"""
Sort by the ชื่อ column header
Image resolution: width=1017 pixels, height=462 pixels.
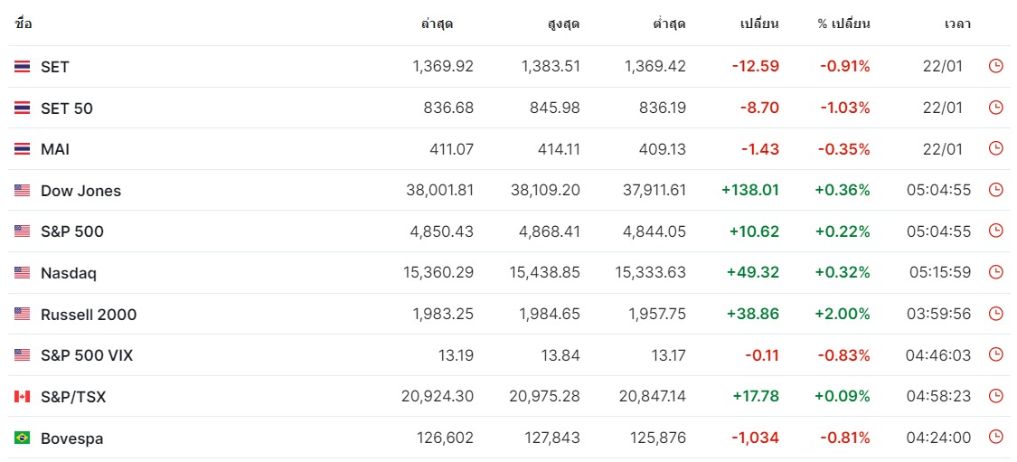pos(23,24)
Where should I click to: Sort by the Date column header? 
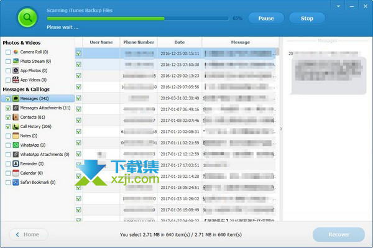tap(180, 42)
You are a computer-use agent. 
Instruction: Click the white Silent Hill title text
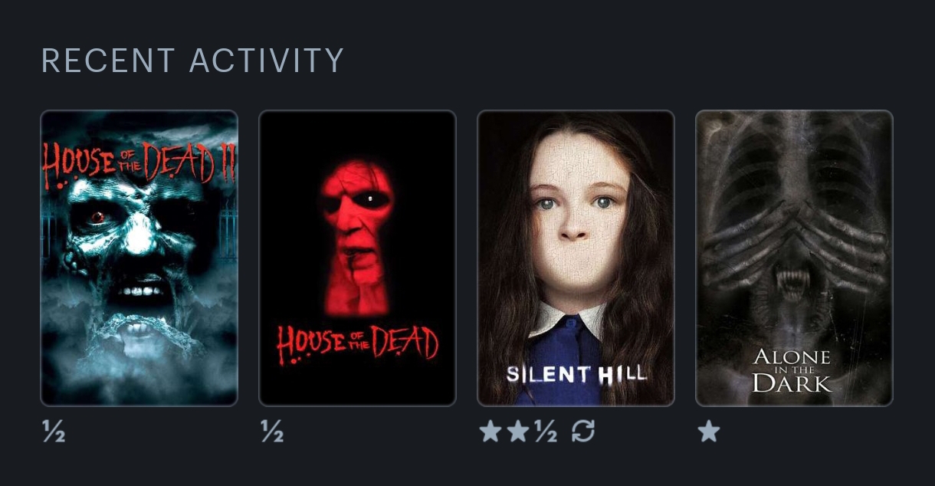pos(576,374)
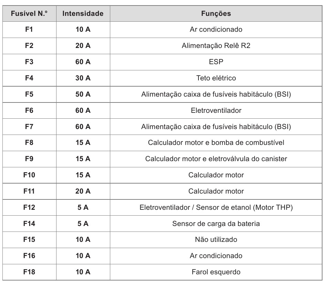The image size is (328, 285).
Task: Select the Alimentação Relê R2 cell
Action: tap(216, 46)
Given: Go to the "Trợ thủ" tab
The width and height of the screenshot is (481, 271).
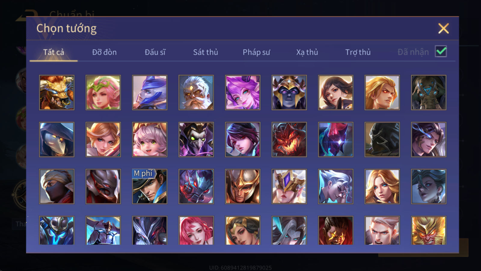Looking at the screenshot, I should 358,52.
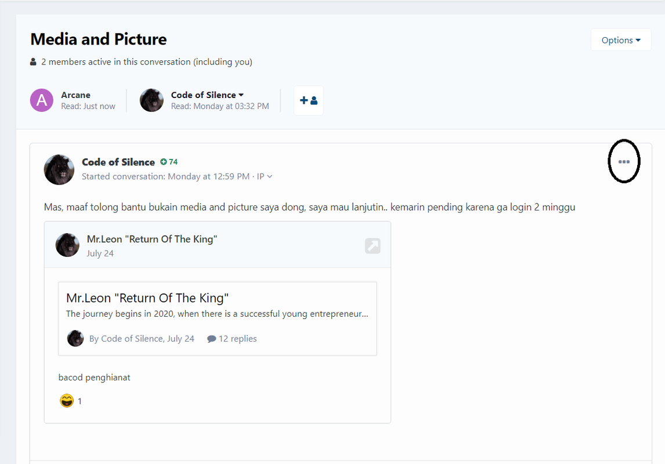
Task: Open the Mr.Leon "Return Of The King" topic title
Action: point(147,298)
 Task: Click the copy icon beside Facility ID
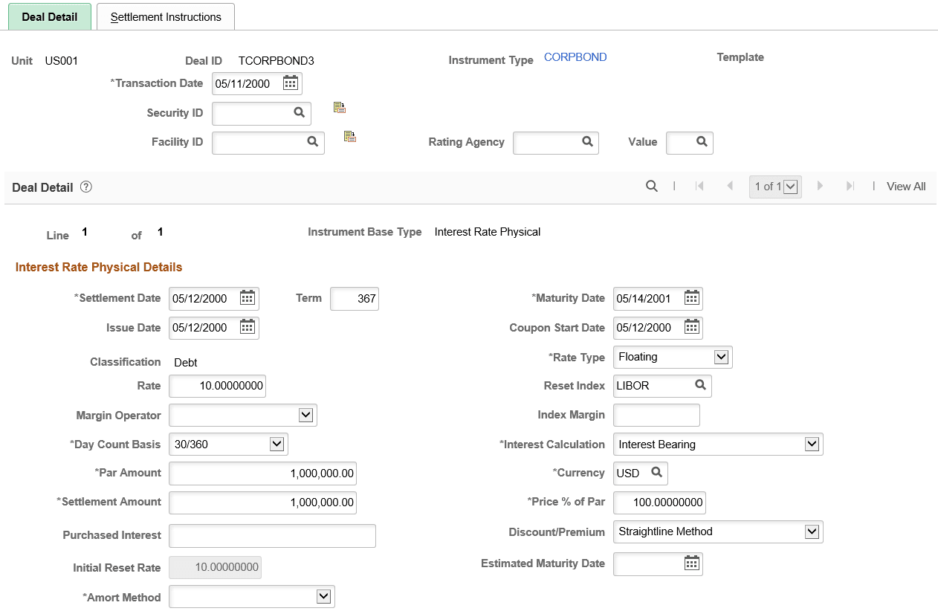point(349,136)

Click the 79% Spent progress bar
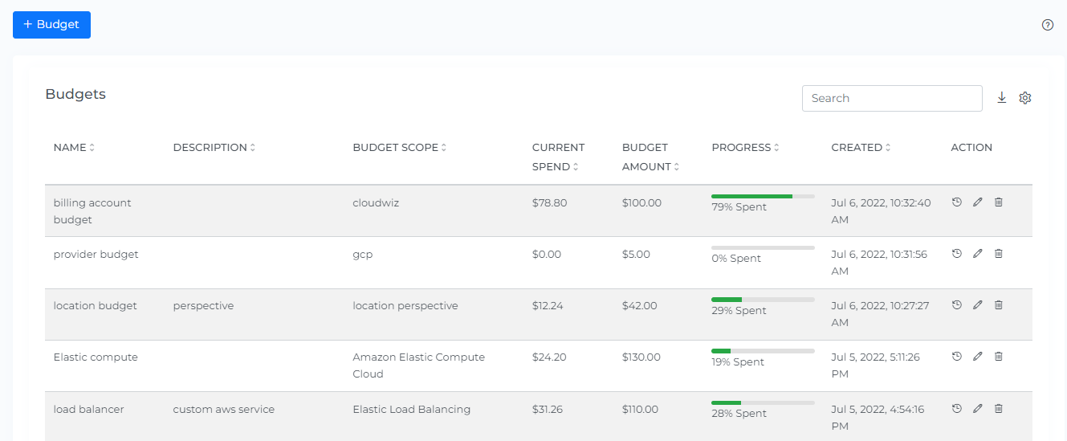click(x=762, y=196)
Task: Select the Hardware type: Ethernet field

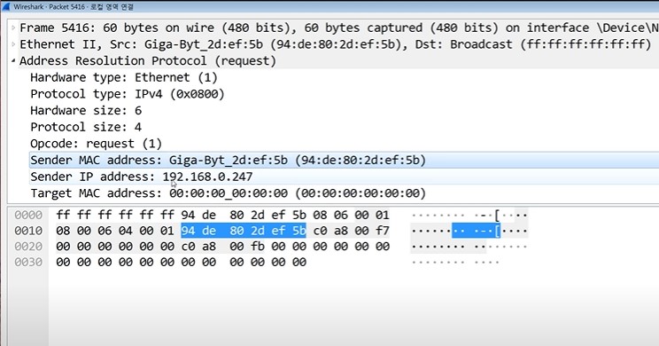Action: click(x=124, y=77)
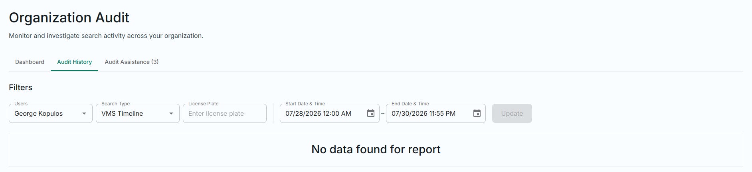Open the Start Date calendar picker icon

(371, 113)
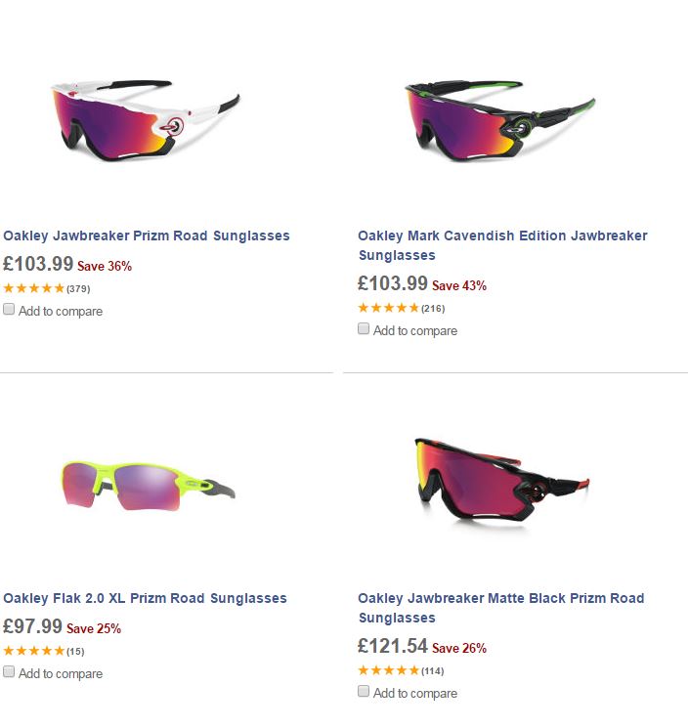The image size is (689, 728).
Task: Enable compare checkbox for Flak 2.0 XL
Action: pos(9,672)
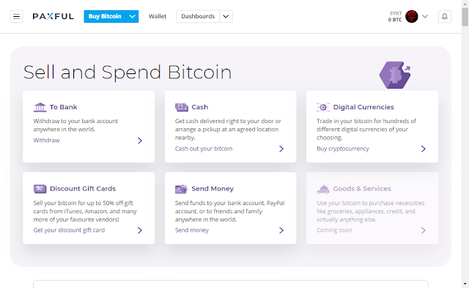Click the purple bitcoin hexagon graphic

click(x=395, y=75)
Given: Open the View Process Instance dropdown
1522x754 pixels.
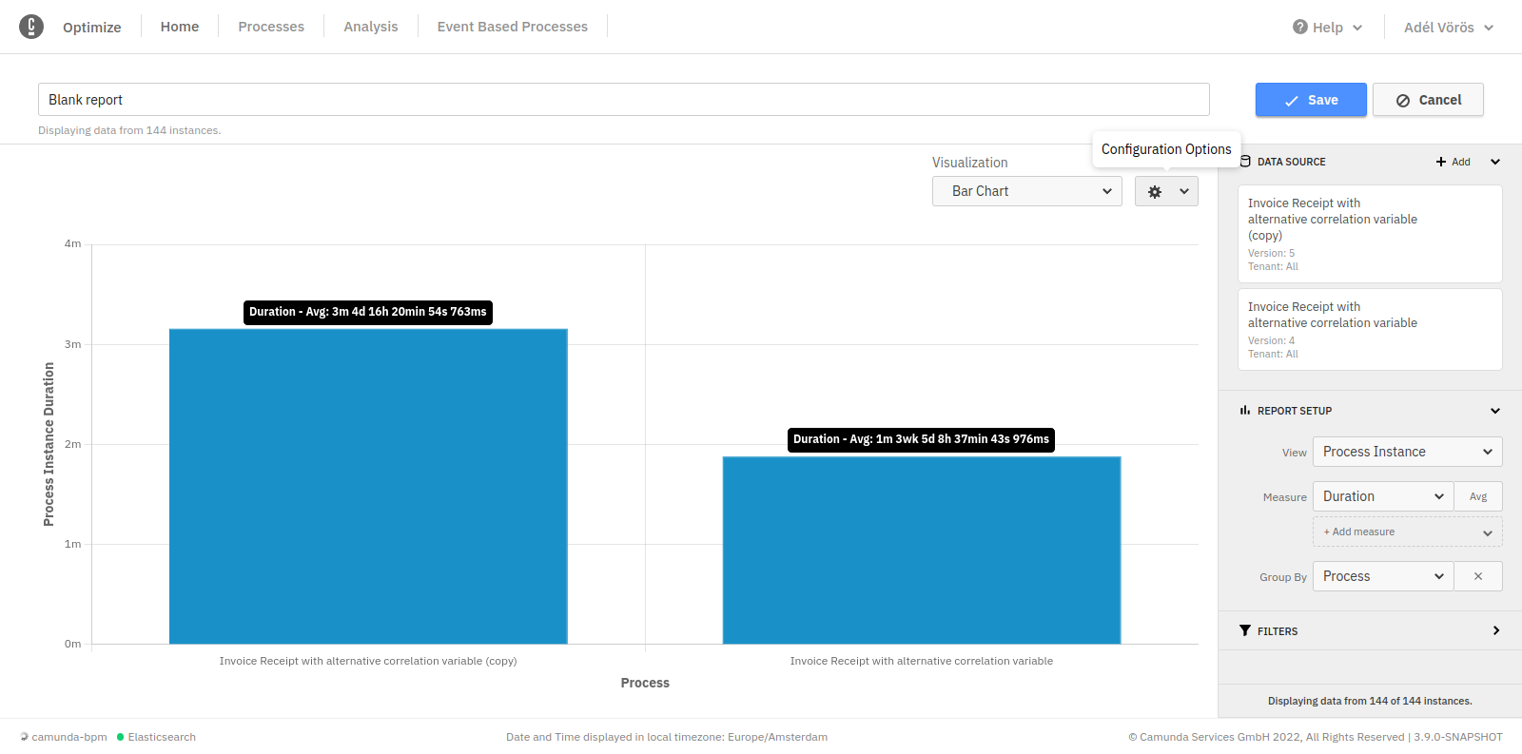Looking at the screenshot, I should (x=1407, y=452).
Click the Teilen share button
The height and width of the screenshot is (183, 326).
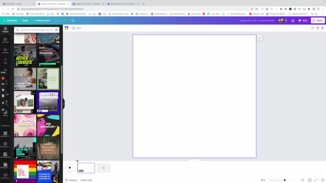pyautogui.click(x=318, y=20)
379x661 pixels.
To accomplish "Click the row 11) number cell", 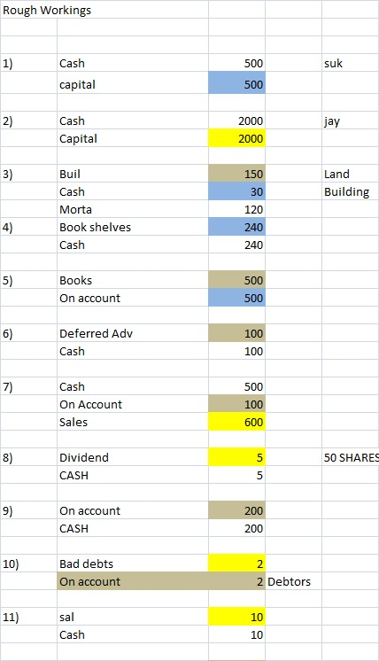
"""
### What to do
Would you output the full listing exactly as it stands, minus the images?

### Task answer
Sort by the ชื่อ column header
Image resolution: width=1017 pixels, height=462 pixels.
pos(23,24)
Where should I click to: Sort by the Date column header? 
tap(180, 42)
You are a computer-use agent. 
Instruction: Click the white Silent Hill title text
pos(576,374)
The image size is (328, 285).
Task: Select the Alimentação Relê R2 cell
Action: tap(216, 46)
Given: Go to the "Trợ thủ" tab
The width and height of the screenshot is (481, 271).
Looking at the screenshot, I should 358,52.
Task: Open the Mr.Leon "Return Of The King" topic title
Action: point(147,298)
 Task: Click the copy icon beside Facility ID
point(349,136)

Click the 79% Spent progress bar
click(x=762, y=196)
Task: Select the Hardware type: Ethernet field

Action: click(x=124, y=77)
Open the Start Date calendar picker icon

(371, 113)
The image size is (689, 728).
Task: Enable compare checkbox for Flak 2.0 XL
Action: pos(9,672)
Click the purple bitcoin hexagon graphic

click(x=395, y=75)
Given: Open the View Process Instance dropdown
1522x754 pixels.
Looking at the screenshot, I should (x=1407, y=452).
Click the Teilen share button
The height and width of the screenshot is (183, 326).
pyautogui.click(x=318, y=20)
379x661 pixels.
To accomplish "Click the row 11) number cell", 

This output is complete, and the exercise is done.